Jedenfalls können wir nur raten: uffbasse, wenn der Verstand mal wieder von schrägen Argumentationen strapaziert wird. Uffbasse, so sagt die Kurpfälzerin und der Hesse, wenn Vorsicht angesagt ist, und "Uffbasse!" heißt auch die Initiative in Mannheim, die seit Neuestem per Menschenkette das Rathaus umzingelt, um es vor gewaltbereiten Corona-MontagsspaziergängerInnen zu schützen. In vielen Städten blühen momentan Gegenspaziergänge auf, das ist so erfreulich wie höchste Eisenbahn. Man fragt sich sowieso, warum sich die breite Masse von einer so kleinen Menge "ganz normaler Leute aus der Mitte des Volkes" so lange derart auf der Nase rumtanzen lässt.

Immerhin geschehen in diesen inflationsgebeutelten Zeiten, in denen AKWs fröhlich vor sich hin rosten dürfen und Stromanbieter wie die "Schwarzwald Energy" ihre Kunden dank windiger Verträge einfach vor die Tür setzen können, doch noch Zeichen und Wunder: Die Karlsruher haben nun die neueste und kürzeste U-Bahn Deutschlands. Die Geschichte der sogenannten Kombilösung liest sich wie eine Miniatur der Stuttgart-21-Historie. Der Karlsruher Tunnel wurde nur dreimal so teuer wie zum entscheidenden Bürgerentscheid veranschlagt. Dieter Thomann, Tunnelbefürworter und ehemaliger Personalchef der Karlsruher Verkehrsbetriebe, hat dafür auch eine prima Erklärung: "Bei Großprojekten wird zu Beginn natürlich immer niedrig gerechnet, um die Bevölkerung nicht zu verschrecken." Und wir lernen: uffbasse! Das nächste Mal.

### Aufgaben:
1. Wie viel teurer wurde der Karlsruher Tunnel laut dem Auszug im Vergleich zur Schätzung beim Bürgerentscheid?
2. Schreib aus dem Auszug die Stelle von „Immerhin geschehen in“ bis einschließlich „Das nächste Mal.“ wortgetreu ab.
Die Datensätze haben mit dem Auszug nichts zu tun.

### Vorliegende Daten:
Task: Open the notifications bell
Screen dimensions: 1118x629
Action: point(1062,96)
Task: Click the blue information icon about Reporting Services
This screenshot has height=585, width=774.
--
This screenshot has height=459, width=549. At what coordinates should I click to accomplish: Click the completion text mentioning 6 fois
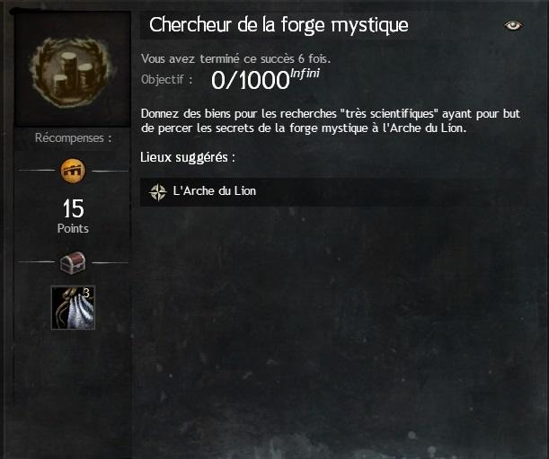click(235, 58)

### Antworten:
1. Er wurde dreimal so teuer wie veranschlagt.

2.
Immerhin geschehen in diesen inflationsgebeutelten Zeiten, in denen AKWs fröhlich vor sich hin rosten dürfen und Stromanbieter wie die "Schwarzwald Energy" ihre Kunden dank windiger Verträge einfach vor die Tür setzen können, doch noch Zeichen und Wunder: Die Karlsruher haben nun die neueste und kürzeste U-Bahn Deutschlands. Die Geschichte der sogenannten Kombilösung liest sich wie eine Miniatur der Stuttgart-21-Historie. Der Karlsruher Tunnel wurde nur dreimal so teuer wie zum entscheidenden Bürgerentscheid veranschlagt. Dieter Thomann, Tunnelbefürworter und ehemaliger Personalchef der Karlsruher Verkehrsbetriebe, hat dafür auch eine prima Erklärung: "Bei Großprojekten wird zu Beginn natürlich immer niedrig gerechnet, um die Bevölkerung nicht zu verschrecken." Und wir lernen: uffbasse! Das nächste Mal.